Pycia (left) of Poland against Kim Sa-Nee (KOR)

 Tokyo, November 1, 2006: World No. 9 Poland beat No. 8 Korea 3-2 in a Pool A match every bit as close as their world rankings suggested it would be.
 The Poles won 25-21, 23-25, 26-24, 23-25, 15-12 to improve their win-loss record to 2-0. Korea slipped to 1-1.
 Poland took advantage of a scrappy start by Korea and led 8-5 at the first TTO. The Koreans made too many errors on attack and serve, and the Polish block clicked quickly into gear.
 Trailing 10-5, Korea head coach Kim Myeong-Soo replaced Han Song-Yi with Kim Yeon-Koung in a bid to spark the attack, but the Poles pulled away to 14-6 before Bae Yoo-Na found her range on Korea's left flank.

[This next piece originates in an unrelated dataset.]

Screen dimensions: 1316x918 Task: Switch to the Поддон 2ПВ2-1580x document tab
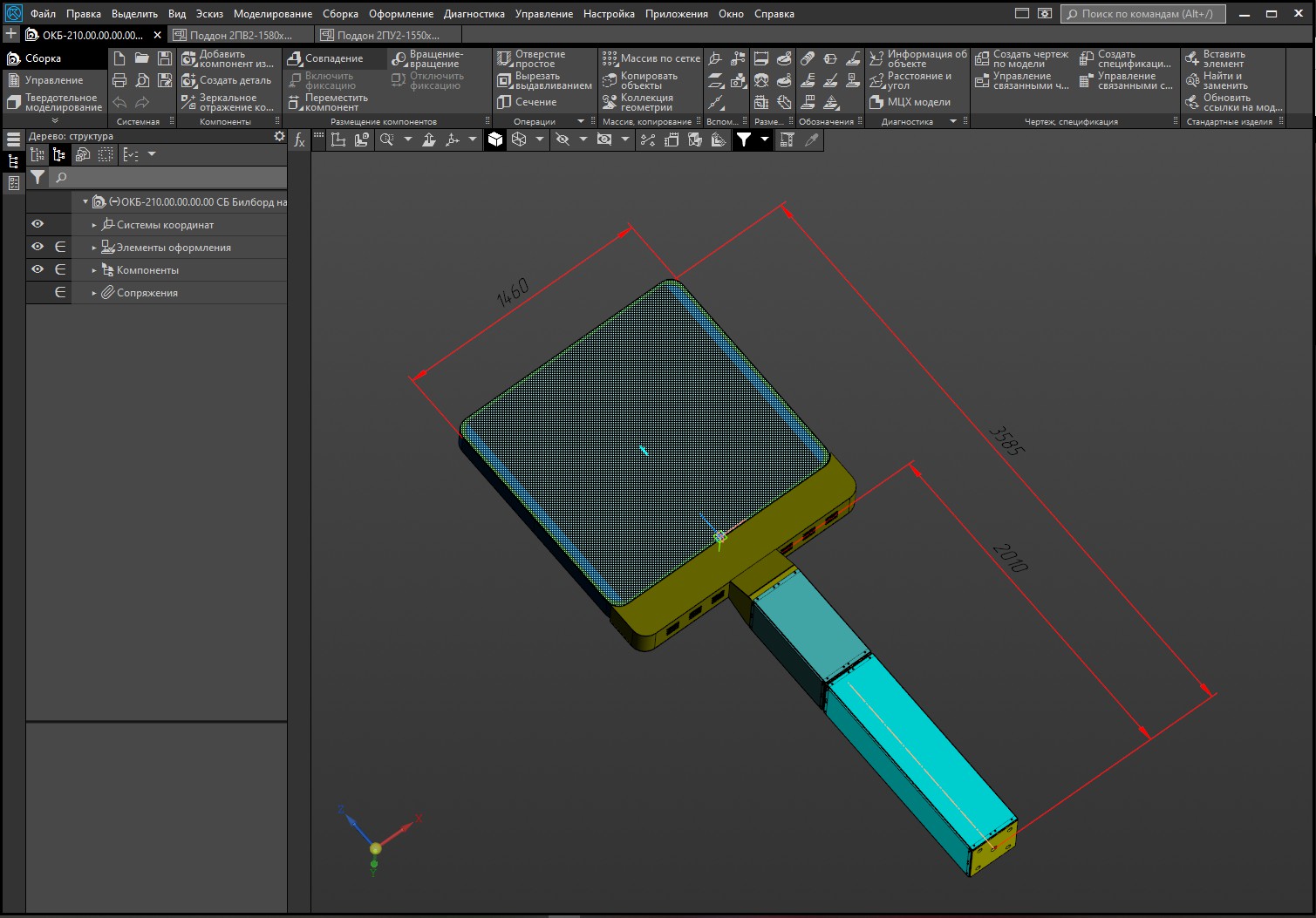pyautogui.click(x=240, y=35)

 A trademark winner on the left from the athletic Kamila Fratczak carried Poland to the second TTO with a seven-point lead, 16-9, and Maria Liktoras highlighted Poland's dominance at the net as the set progressed.
 Poland needed a TO when Kim Yeon-Koung smashed her way through their defensive wall, even though the Koreans still trailed 22-16.
 Captain Joanna Mirek moved her team closer to the target, and a Fratczak block brought up set point at 24-19 before the Poles closed it out 25-21 at their third attempt.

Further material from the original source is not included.